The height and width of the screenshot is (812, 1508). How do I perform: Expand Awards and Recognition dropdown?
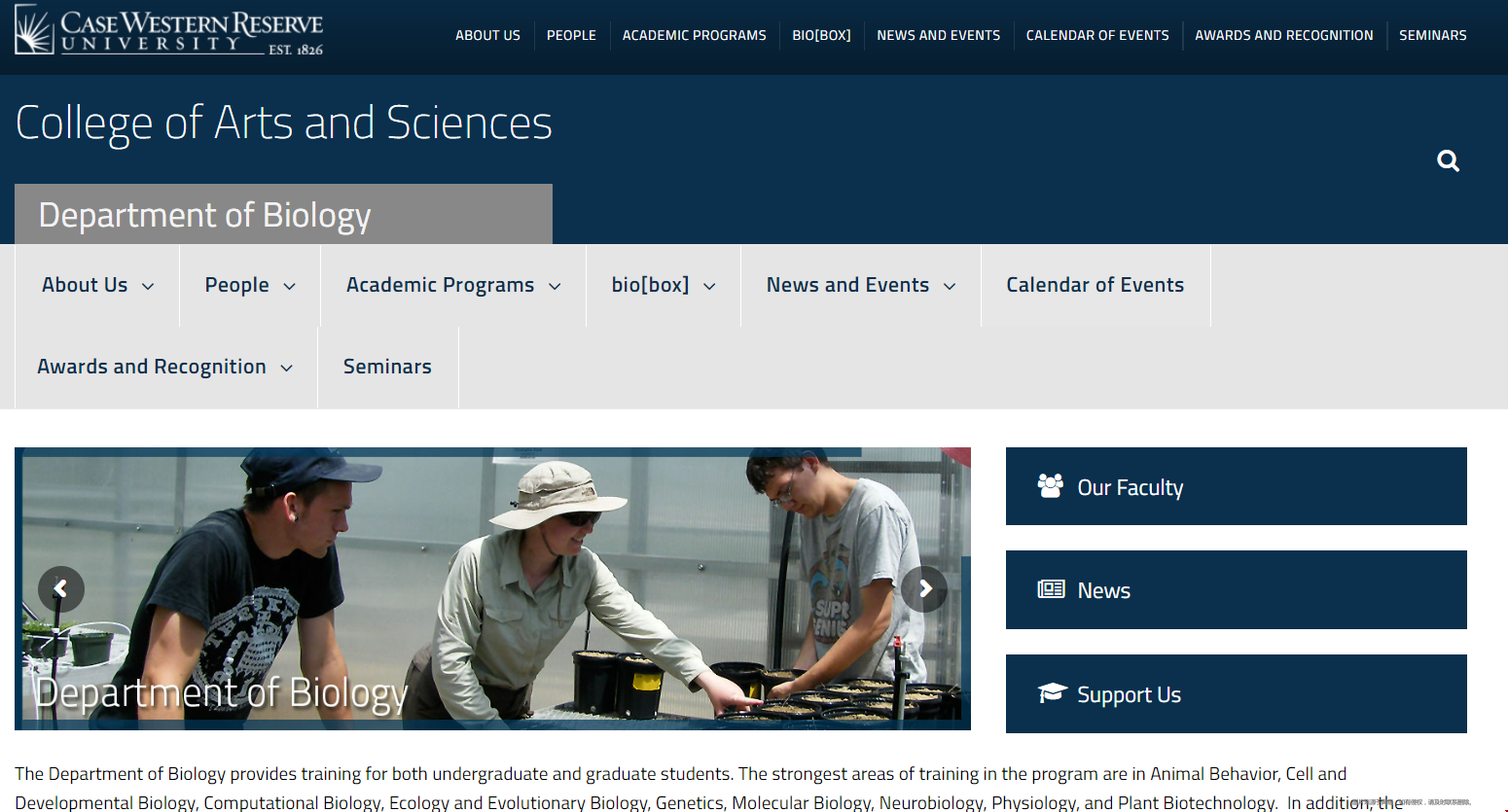pos(286,368)
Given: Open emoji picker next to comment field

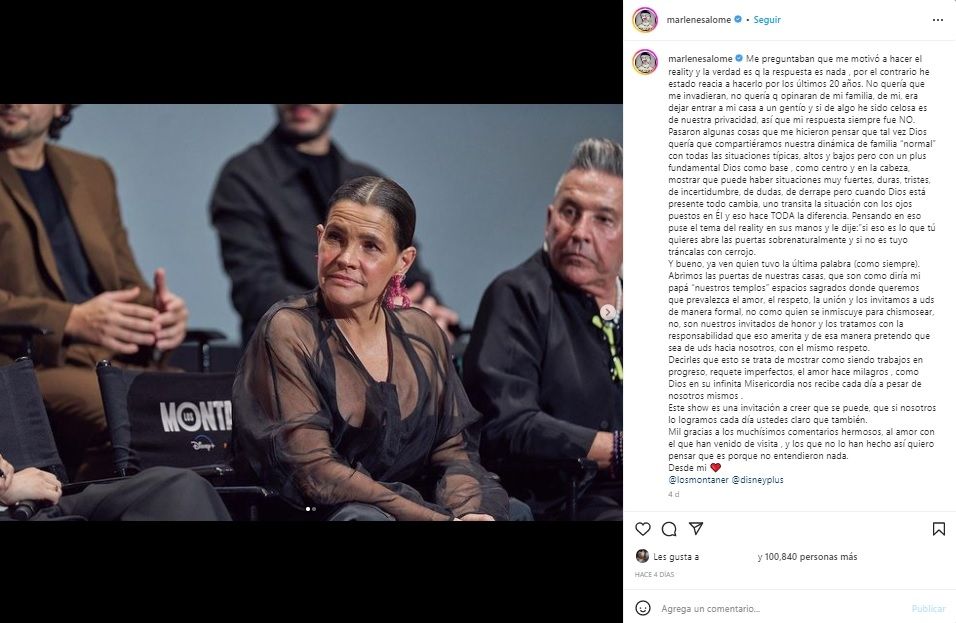Looking at the screenshot, I should point(643,608).
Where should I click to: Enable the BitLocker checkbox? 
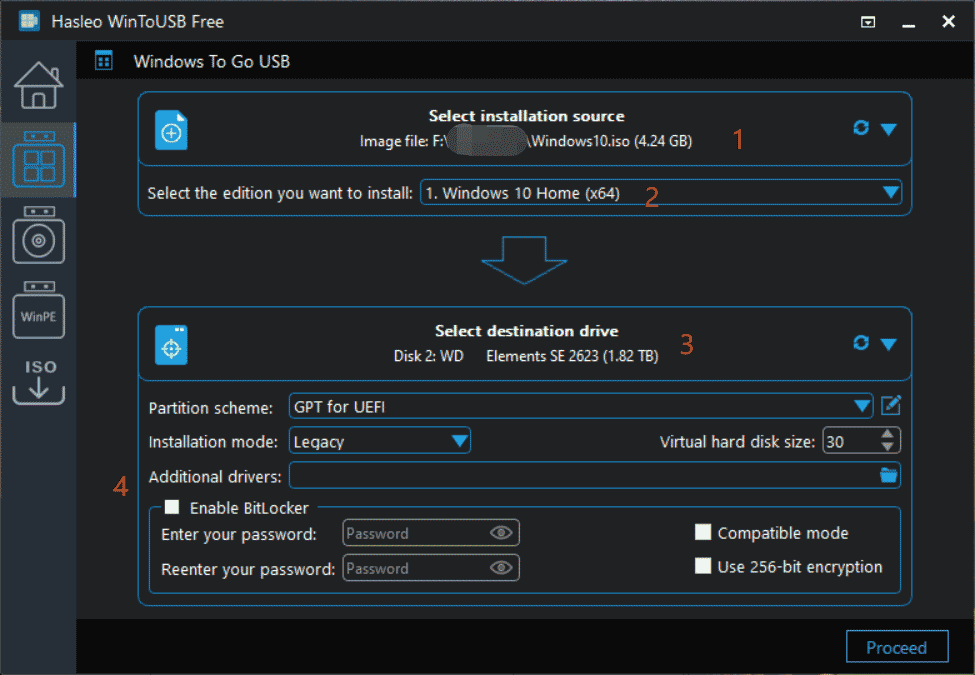click(171, 507)
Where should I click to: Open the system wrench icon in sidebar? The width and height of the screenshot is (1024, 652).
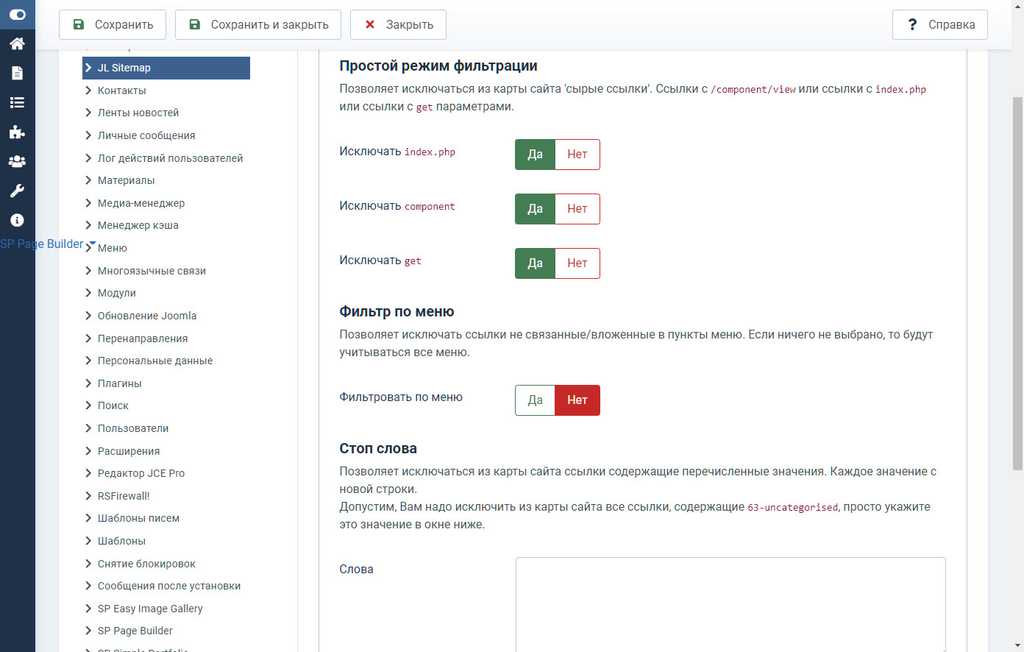(x=17, y=191)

————————

== What is being asked ==
A faithful copy of all the data above, without its pictures, is the expected result.

== Response box ==
The height and width of the screenshot is (812, 1508). How do I perform: Expand Awards and Recognition dropdown?
pos(286,368)
Given: Open emoji picker next to comment field

Looking at the screenshot, I should point(643,608).
Where should I click to: Enable the BitLocker checkbox? 
click(171, 507)
Where should I click to: Open the system wrench icon in sidebar? The width and height of the screenshot is (1024, 652).
(x=17, y=191)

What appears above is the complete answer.